[Stored items]
"""
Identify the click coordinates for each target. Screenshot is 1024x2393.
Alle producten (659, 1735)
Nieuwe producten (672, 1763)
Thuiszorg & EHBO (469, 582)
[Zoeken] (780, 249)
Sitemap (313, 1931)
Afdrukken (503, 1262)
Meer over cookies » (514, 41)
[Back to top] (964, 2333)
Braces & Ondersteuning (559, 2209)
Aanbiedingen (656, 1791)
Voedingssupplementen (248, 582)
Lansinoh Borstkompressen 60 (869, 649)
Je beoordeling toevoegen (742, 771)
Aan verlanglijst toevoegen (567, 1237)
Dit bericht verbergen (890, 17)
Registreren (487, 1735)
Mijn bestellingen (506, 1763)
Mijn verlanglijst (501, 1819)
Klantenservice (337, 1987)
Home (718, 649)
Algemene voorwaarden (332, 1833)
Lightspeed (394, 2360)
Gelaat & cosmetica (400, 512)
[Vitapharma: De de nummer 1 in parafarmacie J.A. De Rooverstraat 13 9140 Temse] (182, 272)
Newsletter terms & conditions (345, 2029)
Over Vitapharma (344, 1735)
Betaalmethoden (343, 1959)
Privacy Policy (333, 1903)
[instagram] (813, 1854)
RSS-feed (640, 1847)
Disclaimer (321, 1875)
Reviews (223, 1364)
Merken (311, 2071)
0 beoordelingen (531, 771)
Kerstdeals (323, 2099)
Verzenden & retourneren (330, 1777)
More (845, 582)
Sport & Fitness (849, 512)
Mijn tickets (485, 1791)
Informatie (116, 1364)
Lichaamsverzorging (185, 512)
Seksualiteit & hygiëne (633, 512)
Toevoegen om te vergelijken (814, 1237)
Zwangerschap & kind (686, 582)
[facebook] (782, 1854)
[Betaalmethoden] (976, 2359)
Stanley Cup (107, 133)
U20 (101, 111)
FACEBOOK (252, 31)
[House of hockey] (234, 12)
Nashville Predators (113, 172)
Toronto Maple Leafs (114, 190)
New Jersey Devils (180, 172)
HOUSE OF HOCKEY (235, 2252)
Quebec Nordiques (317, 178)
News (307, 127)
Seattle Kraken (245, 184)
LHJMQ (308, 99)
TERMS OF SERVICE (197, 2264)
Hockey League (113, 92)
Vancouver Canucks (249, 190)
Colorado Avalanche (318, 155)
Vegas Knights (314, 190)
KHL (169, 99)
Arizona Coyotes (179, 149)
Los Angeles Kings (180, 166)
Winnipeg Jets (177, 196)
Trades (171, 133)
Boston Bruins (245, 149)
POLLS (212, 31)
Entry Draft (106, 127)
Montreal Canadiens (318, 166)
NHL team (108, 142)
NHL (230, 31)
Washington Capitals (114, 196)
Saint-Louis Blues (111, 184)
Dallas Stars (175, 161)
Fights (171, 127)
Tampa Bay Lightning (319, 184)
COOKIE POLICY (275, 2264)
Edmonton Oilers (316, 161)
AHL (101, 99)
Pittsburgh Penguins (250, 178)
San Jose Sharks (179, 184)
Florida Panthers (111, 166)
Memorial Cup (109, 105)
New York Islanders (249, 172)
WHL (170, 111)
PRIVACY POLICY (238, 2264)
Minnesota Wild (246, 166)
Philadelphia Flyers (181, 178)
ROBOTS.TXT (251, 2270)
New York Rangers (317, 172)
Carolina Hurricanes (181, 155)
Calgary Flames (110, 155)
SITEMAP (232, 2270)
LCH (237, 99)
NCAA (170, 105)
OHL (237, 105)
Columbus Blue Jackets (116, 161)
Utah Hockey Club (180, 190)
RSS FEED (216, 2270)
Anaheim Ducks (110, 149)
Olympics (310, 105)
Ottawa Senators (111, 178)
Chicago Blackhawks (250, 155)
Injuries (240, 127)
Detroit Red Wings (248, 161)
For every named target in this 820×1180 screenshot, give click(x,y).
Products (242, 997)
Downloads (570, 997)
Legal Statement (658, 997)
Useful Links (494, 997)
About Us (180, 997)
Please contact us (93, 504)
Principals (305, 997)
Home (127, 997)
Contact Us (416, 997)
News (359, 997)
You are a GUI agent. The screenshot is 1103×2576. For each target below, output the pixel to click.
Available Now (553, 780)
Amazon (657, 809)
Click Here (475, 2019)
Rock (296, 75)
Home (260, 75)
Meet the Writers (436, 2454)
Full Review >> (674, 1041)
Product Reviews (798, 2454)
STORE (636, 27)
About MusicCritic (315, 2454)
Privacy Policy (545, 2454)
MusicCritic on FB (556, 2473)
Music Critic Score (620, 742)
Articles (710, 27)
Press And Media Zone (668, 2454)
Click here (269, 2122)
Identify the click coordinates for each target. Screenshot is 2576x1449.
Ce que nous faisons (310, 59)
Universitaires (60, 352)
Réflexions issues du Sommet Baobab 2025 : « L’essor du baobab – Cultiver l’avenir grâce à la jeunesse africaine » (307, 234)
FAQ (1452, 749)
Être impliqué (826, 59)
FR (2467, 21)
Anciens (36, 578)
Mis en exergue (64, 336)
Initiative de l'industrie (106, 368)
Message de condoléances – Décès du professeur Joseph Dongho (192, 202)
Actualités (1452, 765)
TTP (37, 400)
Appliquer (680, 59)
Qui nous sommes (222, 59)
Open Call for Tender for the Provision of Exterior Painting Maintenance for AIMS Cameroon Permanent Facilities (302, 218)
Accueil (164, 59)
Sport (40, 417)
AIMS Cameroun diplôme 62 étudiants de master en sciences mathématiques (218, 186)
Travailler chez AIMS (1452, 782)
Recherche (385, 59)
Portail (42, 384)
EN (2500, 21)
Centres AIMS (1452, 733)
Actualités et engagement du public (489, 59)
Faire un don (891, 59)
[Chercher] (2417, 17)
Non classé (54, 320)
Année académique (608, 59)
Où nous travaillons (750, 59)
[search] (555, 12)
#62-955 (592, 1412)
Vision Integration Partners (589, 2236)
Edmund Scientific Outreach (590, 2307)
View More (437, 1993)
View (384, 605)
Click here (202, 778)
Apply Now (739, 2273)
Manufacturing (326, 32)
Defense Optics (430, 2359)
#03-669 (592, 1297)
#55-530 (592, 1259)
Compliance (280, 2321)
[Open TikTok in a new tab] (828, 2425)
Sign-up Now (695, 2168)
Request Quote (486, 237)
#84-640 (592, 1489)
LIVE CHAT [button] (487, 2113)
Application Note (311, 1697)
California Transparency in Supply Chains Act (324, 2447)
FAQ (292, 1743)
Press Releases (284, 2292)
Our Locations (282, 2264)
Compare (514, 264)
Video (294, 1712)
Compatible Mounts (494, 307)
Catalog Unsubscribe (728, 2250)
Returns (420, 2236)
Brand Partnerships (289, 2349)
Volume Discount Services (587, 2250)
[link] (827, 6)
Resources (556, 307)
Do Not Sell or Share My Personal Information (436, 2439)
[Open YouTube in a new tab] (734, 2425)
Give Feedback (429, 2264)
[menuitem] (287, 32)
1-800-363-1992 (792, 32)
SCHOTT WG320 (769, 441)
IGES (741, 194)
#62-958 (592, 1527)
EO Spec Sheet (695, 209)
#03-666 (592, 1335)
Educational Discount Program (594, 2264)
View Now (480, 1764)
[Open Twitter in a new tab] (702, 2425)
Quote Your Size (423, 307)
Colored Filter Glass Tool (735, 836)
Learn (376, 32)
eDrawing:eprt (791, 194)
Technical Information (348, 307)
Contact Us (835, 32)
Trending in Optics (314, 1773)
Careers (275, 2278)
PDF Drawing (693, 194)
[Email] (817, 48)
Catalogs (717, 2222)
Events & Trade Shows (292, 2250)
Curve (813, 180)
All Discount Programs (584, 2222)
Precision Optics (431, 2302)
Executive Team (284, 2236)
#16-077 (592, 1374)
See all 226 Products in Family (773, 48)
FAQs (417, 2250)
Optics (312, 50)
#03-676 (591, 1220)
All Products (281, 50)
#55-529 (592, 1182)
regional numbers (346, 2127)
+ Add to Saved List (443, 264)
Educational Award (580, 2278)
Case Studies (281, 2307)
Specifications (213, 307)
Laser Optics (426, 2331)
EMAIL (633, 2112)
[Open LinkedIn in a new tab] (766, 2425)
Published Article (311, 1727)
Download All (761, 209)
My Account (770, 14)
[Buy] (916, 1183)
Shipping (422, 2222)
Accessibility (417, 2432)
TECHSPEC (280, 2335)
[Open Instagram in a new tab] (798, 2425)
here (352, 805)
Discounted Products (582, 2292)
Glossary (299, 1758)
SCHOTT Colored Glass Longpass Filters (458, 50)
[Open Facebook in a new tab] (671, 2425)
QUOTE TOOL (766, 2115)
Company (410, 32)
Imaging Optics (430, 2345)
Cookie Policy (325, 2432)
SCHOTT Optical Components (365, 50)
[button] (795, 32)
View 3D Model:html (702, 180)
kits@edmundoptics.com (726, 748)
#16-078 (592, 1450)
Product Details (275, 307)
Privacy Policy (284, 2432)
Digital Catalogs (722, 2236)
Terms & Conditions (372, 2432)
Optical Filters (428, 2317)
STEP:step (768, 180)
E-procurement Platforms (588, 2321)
"""
Using the entries, return every line where the word "SCHOTT" can be found.

■ TASK ANSWER:
SCHOTT WG320 (769, 441)
SCHOTT Colored Glass Longpass Filters (458, 50)
SCHOTT Optical Components (365, 50)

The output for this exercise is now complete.